WASHINGTON (Reuters) - President George W. Bush next month will attend a ceremony to award the U.S. Congressional Gold Medal to the Dalai Lama, an event likely to annoy China which views Tibet's exiled spiritual leader as a separatist.
White House National Security Council spokesman Gordon Johndroe said on Thursday that Bush would attend the October 17 ceremony at the U.S. Capitol.
"This will be the first time that a sitting U.S. president will appear with the Dalai Lama in a public event," the International Campaign for Tibet said.
Bush has previously met with the Dalai Lama at the White House.
The Dalai Lama who fled into exile in India after a failed uprising against communist rule in 1959 is branded by China as a "separatist." The Nobel Peace Prize winner says he only wants greater autonomy for the region.

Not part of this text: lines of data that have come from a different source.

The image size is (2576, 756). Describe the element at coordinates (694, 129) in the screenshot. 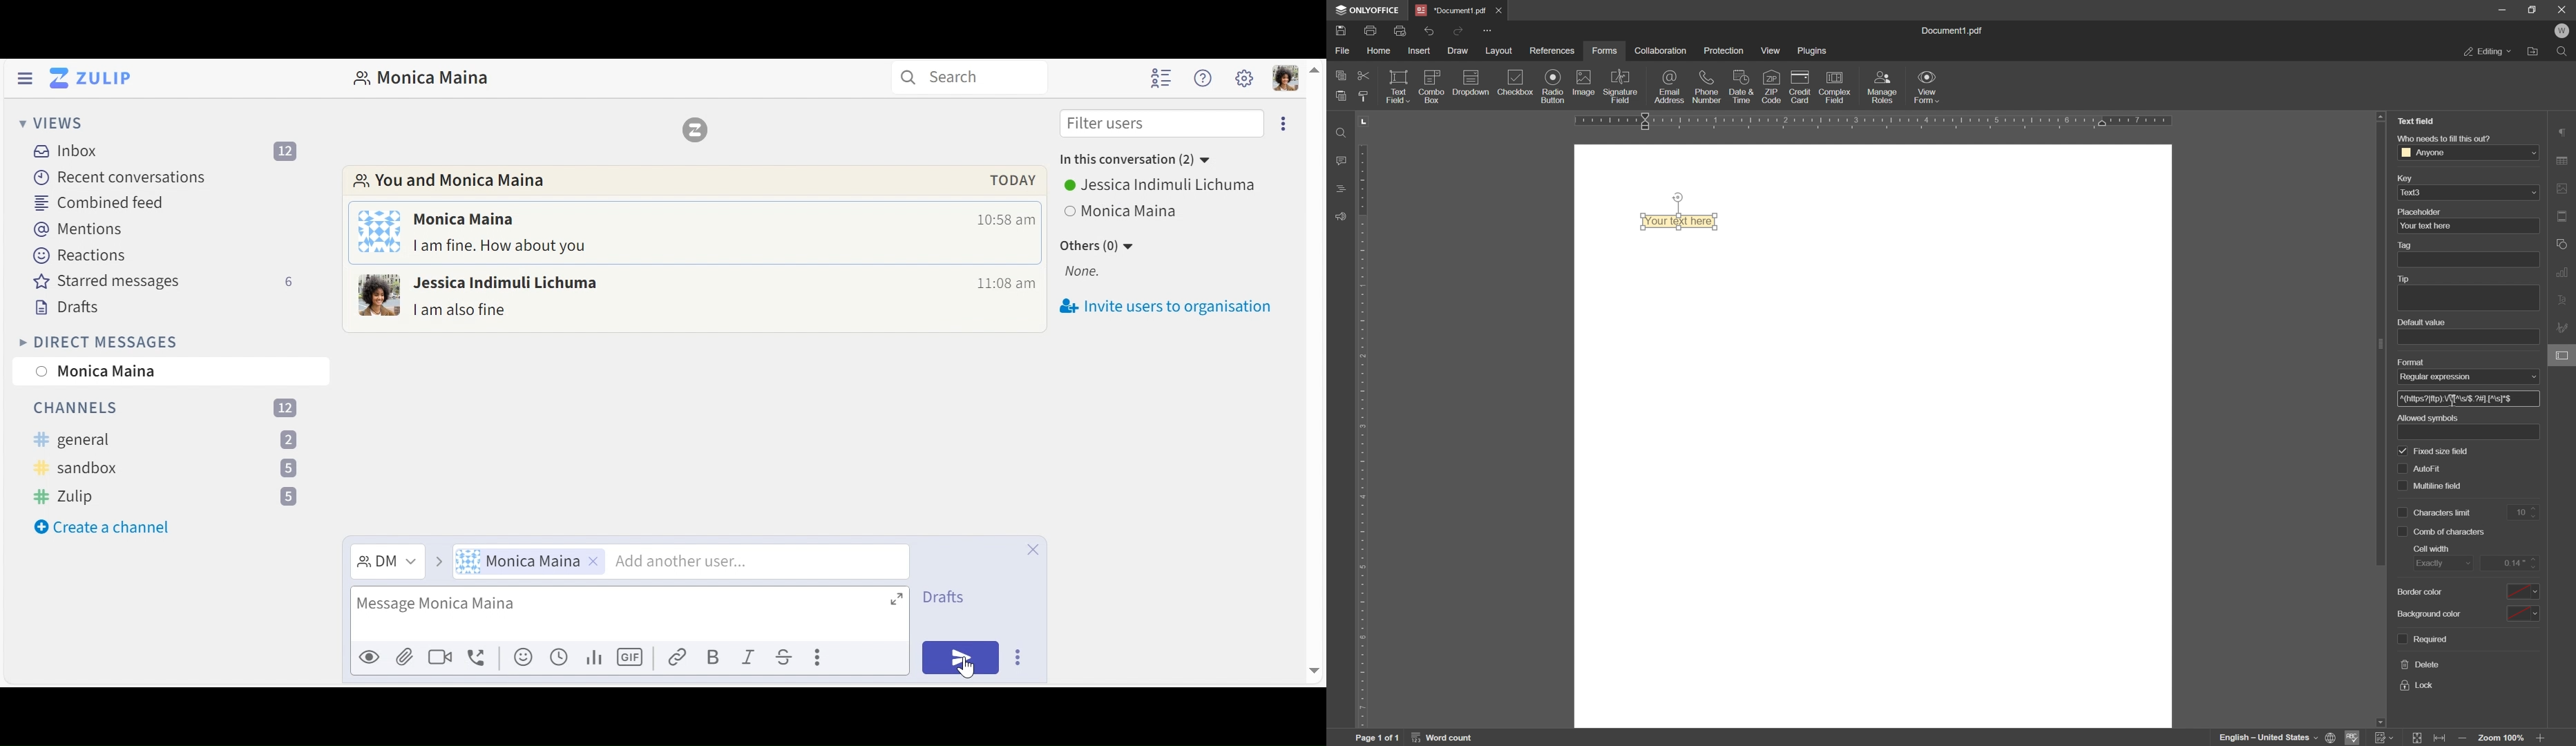

I see `Zulip` at that location.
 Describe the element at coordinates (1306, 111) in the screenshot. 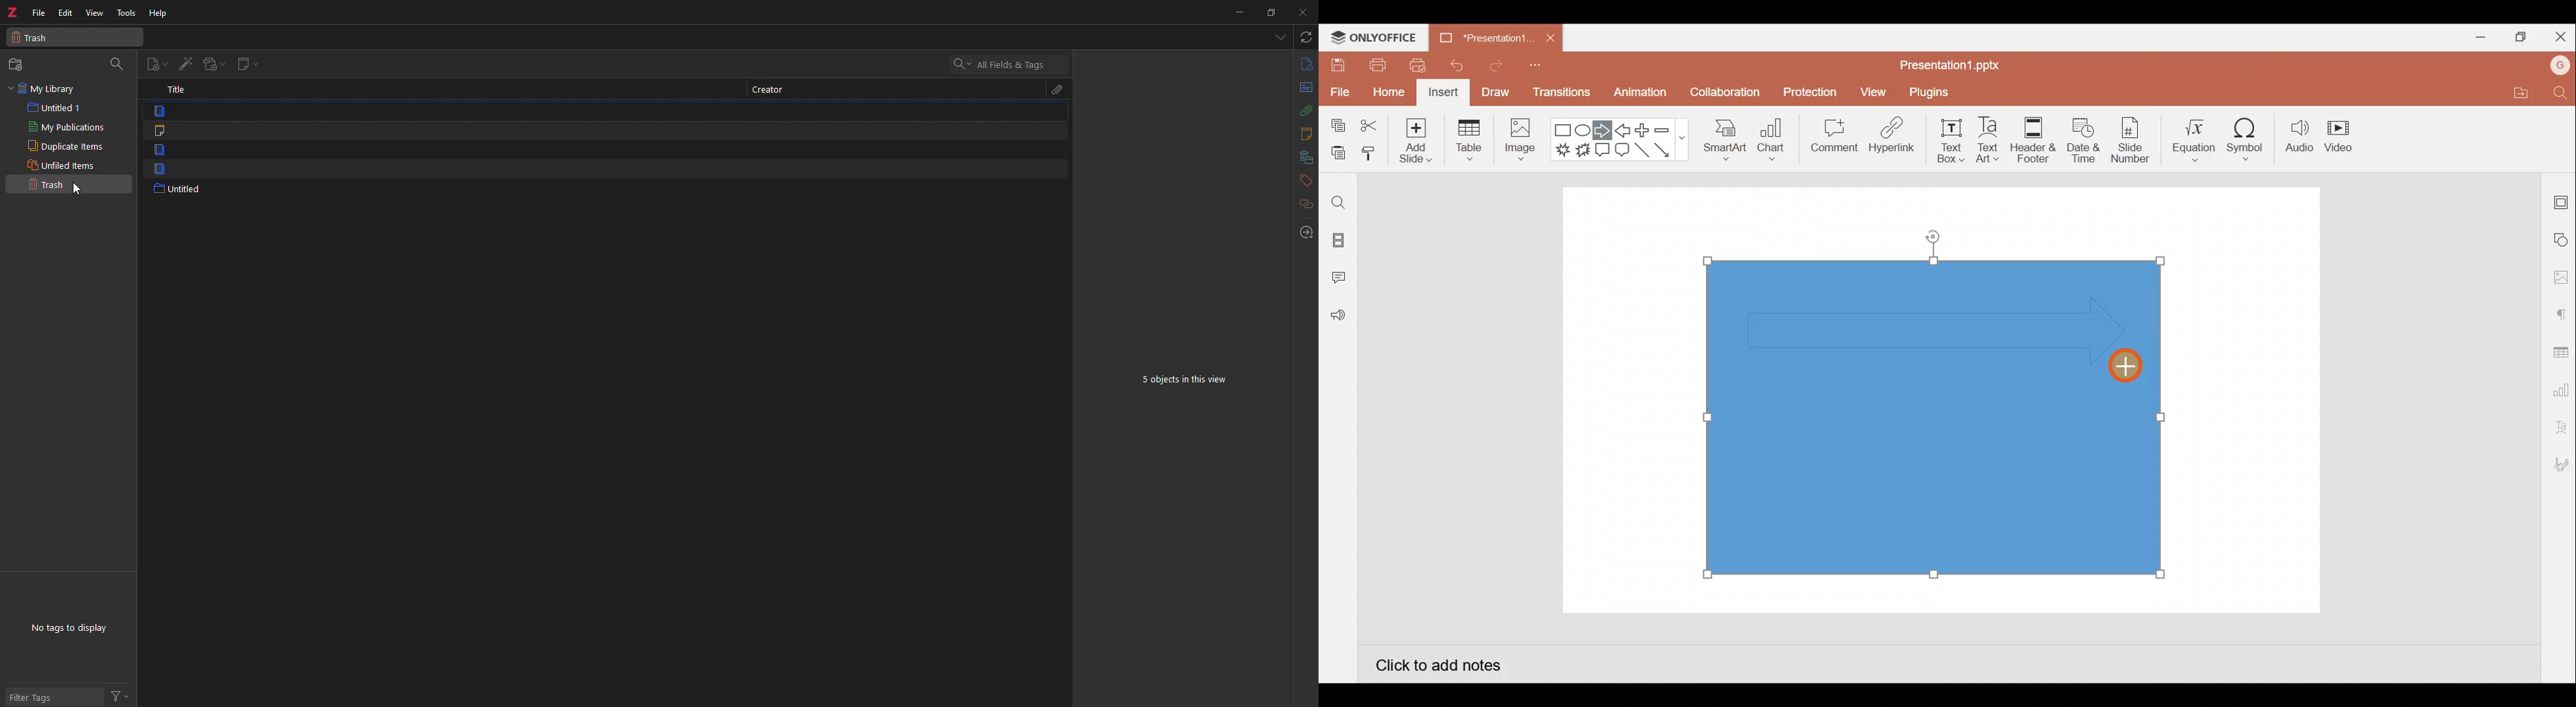

I see `attach` at that location.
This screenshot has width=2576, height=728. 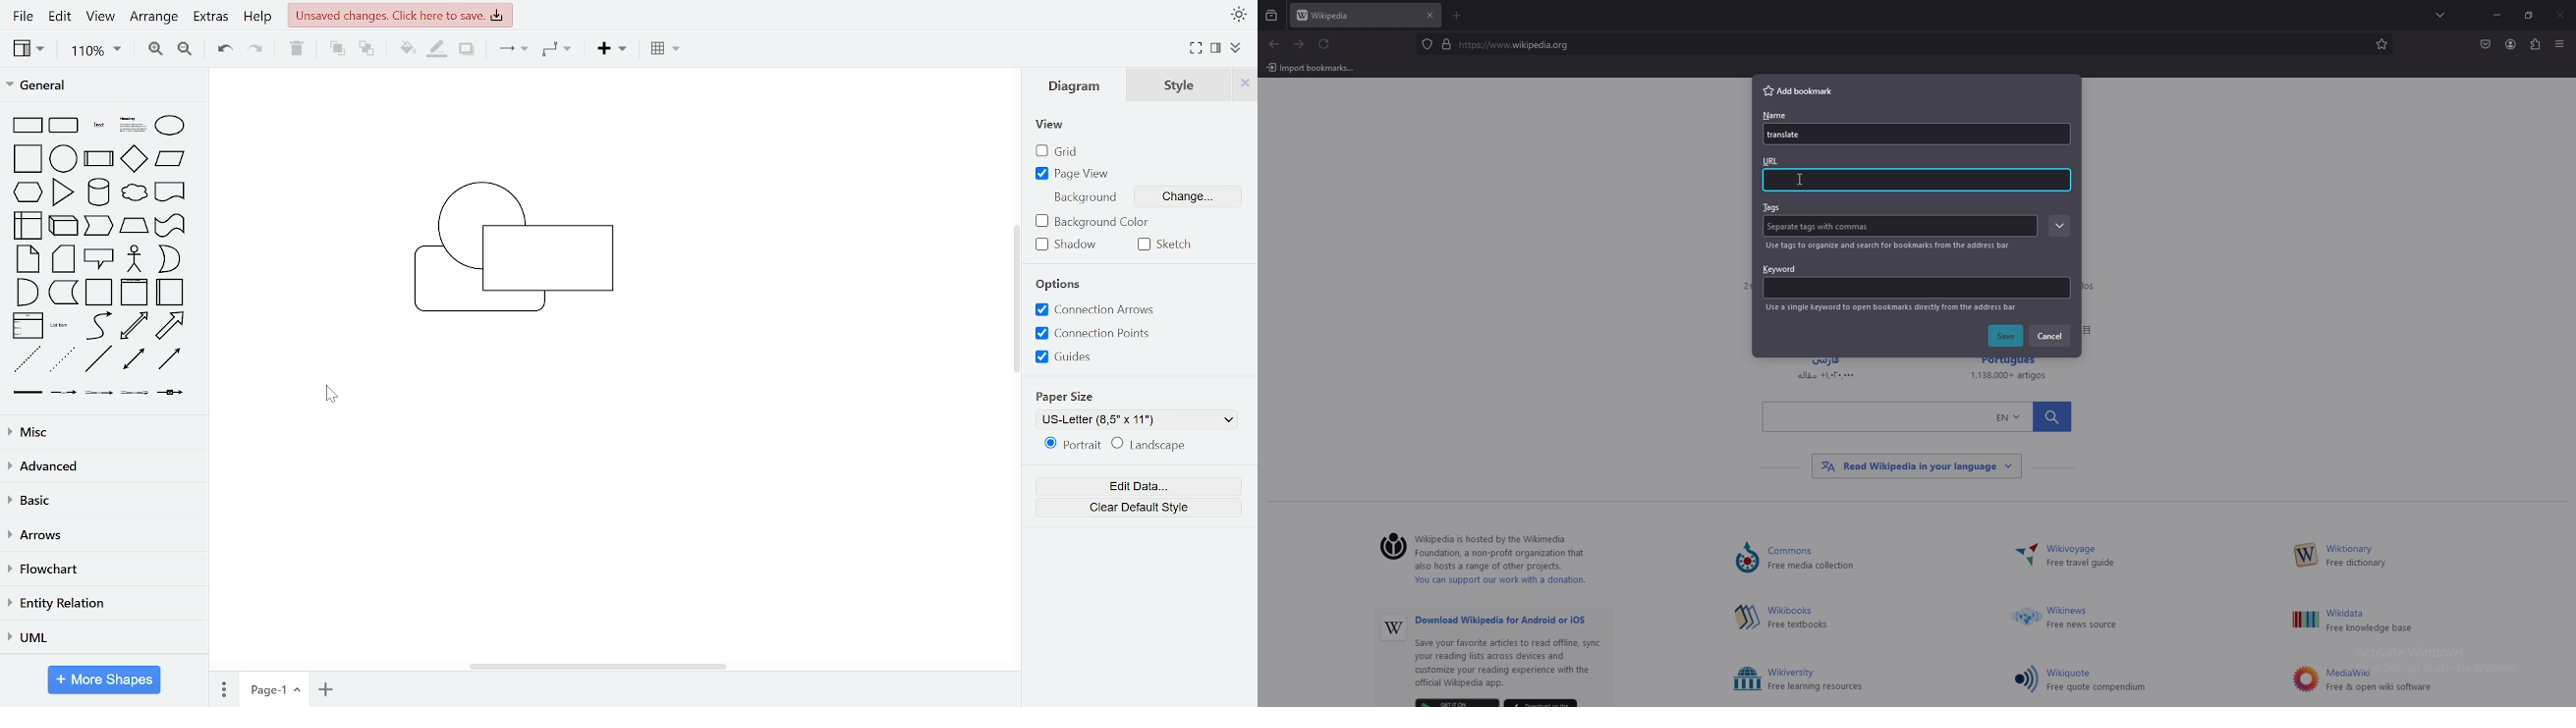 I want to click on zoom, so click(x=97, y=50).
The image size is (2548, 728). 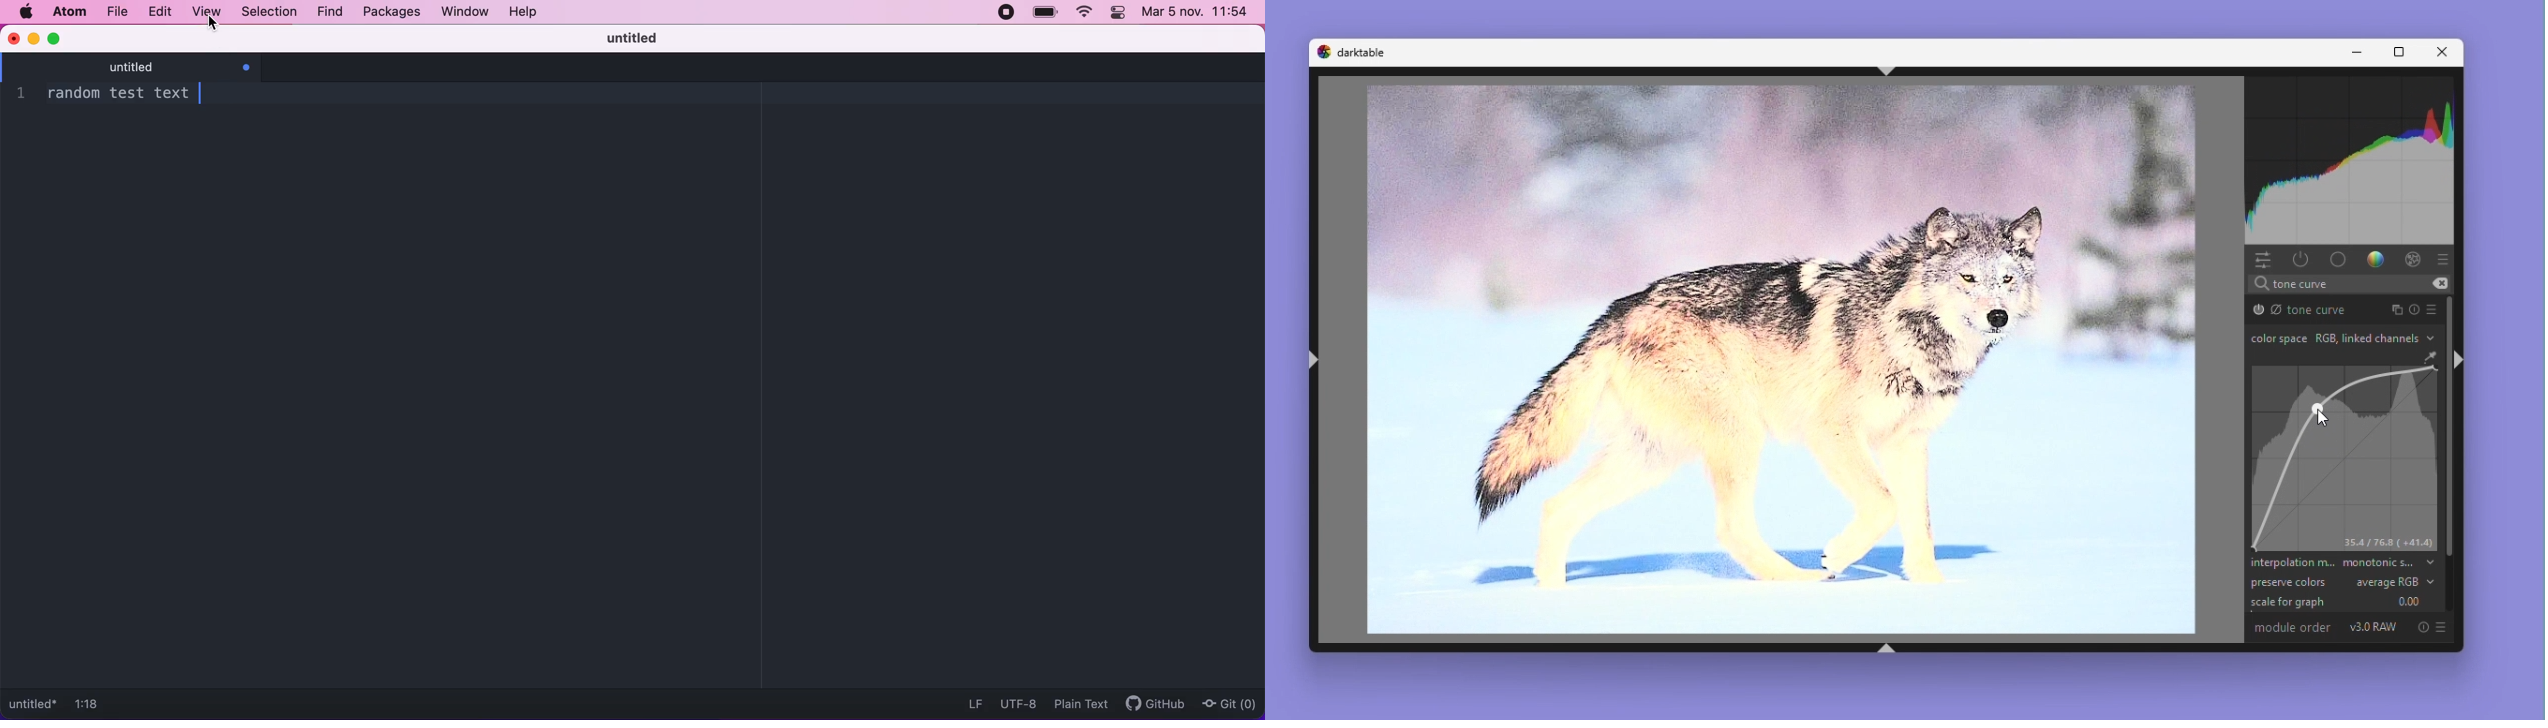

The award ceremony will come just weeks after Bush's current efforts to try to persuade China to influence the military rulers of Myanmar to stop using force against protesters and to release political prisoners.
China chided German Chancellor Angela Merkel this week for hosting the Dalai Lama and demanded Berlin take action to repair damage to bilateral ties.
Chinese Foreign Ministry spokeswoman Jiang Yu said China was "strongly dissatisfied" that Merkel, who met the Dalai Lama at the Chancellery in Berlin on Sunday, ignored repeated protests by Beijing.
Critics have accused China of repressing religious freedom in Tibet, but Beijing counters by saying it invests large amounts of money every year to modernize the underdeveloped region.